Osmosis - Or - Technique Is In The Genes
My good friend Joe Higham sent me the link to an interview with Charlie Parker that had been posted on YouTube. Most interesting because in general not having had much opportunity to listen to Bird in verbal exchanges rather than the musical variety. He comes across as being a highly intelligent and very articulate individual.
What really made me really sit up and listen was the assumption - on the part of the interviewer was that Bird had by some form of osmosis acquired an incredible technique without having to work at it. The assumption that some folk just have it their in their genes. Pick up the horn and out streams Donna Lee - no problem.
It was a fairly common assumption at that time that some musicians - usually non-white musicians- really did not have to spend time in the woodshed. Parker was quick to disillusion him mentioning deep study and fifteen hours a day practice sessions. But from the tone of the interviewer's voice you could perceive he was most surprised and perhaps still had some doubts as to the veracity of this concept.
Today perhaps vis-à-vis jazz such attitudes are long defunct. But at the time and for some considerable time after such - may I say racist assumptions - were all to common.
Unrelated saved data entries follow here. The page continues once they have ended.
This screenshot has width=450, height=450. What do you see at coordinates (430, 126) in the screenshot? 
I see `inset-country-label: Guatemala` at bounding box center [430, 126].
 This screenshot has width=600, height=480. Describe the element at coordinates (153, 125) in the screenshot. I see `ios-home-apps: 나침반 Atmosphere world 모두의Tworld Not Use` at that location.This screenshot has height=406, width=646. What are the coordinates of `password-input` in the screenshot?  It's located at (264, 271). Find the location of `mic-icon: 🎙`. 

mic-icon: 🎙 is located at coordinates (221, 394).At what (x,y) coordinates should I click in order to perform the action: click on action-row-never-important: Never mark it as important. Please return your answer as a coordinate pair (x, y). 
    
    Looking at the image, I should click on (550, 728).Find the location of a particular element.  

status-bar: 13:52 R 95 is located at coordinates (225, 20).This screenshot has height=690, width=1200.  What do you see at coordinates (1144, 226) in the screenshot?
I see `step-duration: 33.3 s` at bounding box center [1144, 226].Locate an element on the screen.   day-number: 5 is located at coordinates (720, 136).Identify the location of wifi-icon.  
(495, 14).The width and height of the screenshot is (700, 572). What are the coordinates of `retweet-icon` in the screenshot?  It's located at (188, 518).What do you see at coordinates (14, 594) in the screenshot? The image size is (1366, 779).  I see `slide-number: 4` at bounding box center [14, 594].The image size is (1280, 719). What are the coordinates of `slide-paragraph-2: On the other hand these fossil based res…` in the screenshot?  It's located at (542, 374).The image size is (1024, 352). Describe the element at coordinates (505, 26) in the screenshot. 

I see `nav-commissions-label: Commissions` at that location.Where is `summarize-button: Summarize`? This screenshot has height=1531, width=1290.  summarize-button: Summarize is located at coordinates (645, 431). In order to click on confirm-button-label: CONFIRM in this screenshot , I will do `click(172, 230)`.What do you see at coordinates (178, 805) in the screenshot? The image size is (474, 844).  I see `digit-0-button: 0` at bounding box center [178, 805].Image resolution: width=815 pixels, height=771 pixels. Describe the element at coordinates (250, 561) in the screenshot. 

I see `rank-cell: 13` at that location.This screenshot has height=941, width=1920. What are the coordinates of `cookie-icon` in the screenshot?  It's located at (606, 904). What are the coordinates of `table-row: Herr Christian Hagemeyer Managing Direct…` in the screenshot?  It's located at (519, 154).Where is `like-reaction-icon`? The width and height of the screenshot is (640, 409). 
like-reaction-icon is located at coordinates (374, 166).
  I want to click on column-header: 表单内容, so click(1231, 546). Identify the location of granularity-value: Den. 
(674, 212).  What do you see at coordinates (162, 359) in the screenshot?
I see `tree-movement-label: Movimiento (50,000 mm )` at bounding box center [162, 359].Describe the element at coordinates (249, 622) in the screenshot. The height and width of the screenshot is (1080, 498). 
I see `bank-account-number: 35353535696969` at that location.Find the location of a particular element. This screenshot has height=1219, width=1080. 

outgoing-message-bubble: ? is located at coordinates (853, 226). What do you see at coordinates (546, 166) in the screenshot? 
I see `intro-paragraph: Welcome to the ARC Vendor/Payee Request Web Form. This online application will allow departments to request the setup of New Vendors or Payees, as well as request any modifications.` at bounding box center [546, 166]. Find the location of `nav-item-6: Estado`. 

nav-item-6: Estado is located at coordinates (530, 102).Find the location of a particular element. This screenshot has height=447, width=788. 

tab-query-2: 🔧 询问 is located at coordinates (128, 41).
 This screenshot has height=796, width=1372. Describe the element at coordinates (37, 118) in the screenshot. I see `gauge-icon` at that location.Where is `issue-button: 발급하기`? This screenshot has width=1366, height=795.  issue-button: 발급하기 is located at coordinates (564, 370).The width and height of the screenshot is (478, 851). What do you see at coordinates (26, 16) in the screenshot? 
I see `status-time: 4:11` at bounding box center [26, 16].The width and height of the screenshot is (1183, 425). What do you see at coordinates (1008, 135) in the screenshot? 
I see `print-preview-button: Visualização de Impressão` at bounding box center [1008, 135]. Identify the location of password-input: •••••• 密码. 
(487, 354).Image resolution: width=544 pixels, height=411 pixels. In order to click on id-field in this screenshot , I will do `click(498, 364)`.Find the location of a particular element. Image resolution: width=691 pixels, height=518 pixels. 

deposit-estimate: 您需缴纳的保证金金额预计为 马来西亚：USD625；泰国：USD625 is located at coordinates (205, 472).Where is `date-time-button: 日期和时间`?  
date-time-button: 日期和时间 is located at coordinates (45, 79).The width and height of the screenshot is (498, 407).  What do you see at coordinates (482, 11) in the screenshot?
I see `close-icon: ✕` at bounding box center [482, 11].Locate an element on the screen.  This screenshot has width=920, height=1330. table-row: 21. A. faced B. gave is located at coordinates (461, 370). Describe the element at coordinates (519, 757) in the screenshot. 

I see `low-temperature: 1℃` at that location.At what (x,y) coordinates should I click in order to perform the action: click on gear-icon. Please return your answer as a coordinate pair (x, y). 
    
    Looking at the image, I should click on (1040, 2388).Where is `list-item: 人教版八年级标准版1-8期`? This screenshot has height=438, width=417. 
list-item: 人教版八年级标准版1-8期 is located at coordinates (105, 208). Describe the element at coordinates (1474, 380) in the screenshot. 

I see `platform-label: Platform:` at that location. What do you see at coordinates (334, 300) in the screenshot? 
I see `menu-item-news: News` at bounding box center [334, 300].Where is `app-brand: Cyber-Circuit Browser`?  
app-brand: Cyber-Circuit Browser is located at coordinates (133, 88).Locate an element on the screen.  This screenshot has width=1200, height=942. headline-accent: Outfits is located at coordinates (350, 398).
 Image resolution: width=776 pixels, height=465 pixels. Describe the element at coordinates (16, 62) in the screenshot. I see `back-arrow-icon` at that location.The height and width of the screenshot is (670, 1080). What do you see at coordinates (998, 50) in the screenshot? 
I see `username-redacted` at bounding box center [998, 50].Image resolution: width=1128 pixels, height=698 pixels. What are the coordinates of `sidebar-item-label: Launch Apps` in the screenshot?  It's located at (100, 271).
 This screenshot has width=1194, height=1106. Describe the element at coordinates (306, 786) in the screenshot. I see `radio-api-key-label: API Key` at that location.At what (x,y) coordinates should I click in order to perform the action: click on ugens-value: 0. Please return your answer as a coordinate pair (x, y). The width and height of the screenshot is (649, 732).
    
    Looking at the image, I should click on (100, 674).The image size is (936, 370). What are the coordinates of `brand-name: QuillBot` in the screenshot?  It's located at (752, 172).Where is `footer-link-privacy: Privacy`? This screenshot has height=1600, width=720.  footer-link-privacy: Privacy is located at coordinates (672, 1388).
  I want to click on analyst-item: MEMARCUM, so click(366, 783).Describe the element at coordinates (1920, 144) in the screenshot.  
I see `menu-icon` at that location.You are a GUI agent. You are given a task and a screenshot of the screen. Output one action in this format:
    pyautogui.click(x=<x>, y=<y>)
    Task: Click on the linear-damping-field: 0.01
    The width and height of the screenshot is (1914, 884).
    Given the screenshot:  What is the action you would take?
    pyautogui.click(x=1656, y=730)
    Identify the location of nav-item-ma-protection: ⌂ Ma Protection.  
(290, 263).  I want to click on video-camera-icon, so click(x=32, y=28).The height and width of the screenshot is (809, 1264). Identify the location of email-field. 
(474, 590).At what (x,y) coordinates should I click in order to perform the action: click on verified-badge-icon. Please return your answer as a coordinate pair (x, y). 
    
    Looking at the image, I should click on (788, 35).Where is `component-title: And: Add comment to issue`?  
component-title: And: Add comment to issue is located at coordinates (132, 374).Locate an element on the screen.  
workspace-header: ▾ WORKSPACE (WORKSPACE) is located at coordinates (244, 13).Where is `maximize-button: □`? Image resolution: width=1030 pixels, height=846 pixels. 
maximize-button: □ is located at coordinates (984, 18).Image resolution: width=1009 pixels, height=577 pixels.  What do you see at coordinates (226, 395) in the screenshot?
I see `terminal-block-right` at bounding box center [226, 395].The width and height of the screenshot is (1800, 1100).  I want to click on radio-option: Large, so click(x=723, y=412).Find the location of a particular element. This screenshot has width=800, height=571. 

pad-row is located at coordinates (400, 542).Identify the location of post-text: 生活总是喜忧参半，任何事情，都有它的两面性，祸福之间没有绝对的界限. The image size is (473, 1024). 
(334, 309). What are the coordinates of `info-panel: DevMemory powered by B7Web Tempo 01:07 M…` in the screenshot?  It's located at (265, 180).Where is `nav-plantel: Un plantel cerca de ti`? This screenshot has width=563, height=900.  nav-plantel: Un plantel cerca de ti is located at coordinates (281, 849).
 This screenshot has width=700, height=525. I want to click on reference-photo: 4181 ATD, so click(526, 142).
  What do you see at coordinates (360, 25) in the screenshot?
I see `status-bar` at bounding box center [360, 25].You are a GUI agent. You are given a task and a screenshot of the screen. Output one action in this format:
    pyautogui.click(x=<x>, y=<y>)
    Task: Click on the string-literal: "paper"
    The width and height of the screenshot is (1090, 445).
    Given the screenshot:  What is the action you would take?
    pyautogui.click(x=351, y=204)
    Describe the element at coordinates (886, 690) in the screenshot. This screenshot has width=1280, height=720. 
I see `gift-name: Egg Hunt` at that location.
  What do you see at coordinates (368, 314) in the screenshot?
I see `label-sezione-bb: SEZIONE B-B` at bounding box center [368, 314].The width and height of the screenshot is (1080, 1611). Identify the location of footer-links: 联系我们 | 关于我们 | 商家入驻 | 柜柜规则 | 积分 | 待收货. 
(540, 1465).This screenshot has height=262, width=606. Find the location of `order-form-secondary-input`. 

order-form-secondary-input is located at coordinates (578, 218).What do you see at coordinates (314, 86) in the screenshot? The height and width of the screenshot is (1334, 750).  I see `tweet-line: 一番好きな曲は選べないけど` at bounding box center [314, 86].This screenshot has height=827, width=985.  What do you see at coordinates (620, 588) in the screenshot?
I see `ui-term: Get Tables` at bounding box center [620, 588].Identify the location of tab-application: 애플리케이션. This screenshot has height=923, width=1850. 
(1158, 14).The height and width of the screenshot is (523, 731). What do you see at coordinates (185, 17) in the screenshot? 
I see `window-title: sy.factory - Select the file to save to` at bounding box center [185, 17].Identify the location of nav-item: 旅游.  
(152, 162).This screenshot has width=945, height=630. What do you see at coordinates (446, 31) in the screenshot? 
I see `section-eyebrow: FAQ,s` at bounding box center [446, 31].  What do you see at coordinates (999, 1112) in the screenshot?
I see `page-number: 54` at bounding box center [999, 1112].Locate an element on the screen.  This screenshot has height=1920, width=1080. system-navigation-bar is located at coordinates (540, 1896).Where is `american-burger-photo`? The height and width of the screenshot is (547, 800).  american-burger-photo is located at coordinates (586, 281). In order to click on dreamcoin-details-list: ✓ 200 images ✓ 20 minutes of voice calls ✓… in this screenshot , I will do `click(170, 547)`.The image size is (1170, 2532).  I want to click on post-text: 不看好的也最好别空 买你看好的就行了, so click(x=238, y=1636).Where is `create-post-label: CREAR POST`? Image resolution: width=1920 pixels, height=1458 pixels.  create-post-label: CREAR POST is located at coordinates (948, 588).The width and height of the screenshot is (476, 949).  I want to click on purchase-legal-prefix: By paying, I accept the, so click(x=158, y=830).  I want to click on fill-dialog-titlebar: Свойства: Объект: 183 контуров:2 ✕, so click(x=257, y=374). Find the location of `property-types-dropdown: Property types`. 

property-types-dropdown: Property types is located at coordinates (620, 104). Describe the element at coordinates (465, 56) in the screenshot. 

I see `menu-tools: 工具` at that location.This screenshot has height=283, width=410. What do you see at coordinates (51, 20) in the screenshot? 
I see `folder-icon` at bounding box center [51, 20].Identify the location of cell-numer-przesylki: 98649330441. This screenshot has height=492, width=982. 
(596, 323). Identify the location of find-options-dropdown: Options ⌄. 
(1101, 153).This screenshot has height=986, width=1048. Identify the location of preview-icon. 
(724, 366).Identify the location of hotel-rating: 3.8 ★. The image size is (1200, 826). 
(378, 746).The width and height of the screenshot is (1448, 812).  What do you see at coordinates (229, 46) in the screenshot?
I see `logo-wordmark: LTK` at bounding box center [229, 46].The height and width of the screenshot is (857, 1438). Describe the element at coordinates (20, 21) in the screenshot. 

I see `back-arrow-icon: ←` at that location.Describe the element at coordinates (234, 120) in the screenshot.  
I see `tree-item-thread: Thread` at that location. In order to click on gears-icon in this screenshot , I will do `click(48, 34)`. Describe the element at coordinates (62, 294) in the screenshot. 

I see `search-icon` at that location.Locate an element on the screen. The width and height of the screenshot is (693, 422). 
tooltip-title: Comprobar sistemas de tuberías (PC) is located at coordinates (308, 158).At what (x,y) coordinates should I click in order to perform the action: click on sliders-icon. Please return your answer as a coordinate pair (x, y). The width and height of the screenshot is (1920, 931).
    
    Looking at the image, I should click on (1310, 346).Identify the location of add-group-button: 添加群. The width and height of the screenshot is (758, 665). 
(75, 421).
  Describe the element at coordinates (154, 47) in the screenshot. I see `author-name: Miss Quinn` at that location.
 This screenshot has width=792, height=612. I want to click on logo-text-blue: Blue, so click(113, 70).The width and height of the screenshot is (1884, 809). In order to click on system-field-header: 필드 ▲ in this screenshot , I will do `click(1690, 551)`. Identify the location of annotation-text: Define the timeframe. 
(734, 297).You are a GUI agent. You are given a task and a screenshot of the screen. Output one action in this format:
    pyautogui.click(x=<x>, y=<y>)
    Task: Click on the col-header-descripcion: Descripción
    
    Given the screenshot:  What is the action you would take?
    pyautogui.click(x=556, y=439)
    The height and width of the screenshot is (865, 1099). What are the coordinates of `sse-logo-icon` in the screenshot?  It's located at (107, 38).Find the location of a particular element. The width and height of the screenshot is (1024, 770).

I will even confess to being something of a victim to such attitudes when I started to interest myself in jazz in my teens. I am sure that many aspiring jazz musicians never really developed to their full potential assuming that instrumental fluency would in some way descend from the clouds. Or even worse that striving to acquire technique somehow sullied the purity of the genre. From memory, I remember reading in Hugues Panassié's Dictionary of Jazz that Parker played acceptable jazz until around nineteen thirty seven at which point displayed instrumental dexterity that was quite out of keeping with what Hugues Panassié considered to be real jazz.
I was recently reading an essay by Alan Bennett where he was discussing the fact that people like to assume - indeed such assumptions are encouraged - that many notable artists somehow just had it and their subsequent eminence was reached - with talent perhaps - but without study or hard work. In fact academic studies have looked at this phenomena in some depth and confirmed such assumptions are widely held.
Why do people hold such cling to such opinions ? It is a course the whole basis of celebrity and the promotion of spurious minute talent. I could do that to if I wanted to. I will do in front of some imperceptive and hooting audience. Talent who needs it. Sweat, study, and achievement. Who needs it.
I am very saddened to observe that the racist - in the genes - school is still around. I have recently been watching truly wonderful young Chinese and Japanese classical musicians on YouTube. Some of the published comments are shameful: Asian of course that is why they are so accomplished - and so on and so on...
To return to Charlie Parker. You can judge from the tone of his response that he was more than a little disturbed to hear the implication that some how his consummate skills had just dropped out of the sky.
Like the man said - I forget who - genius is twenty percent talent and eighty percent sweat - BIrd knew that even if the interviewer was in blissful ignorance.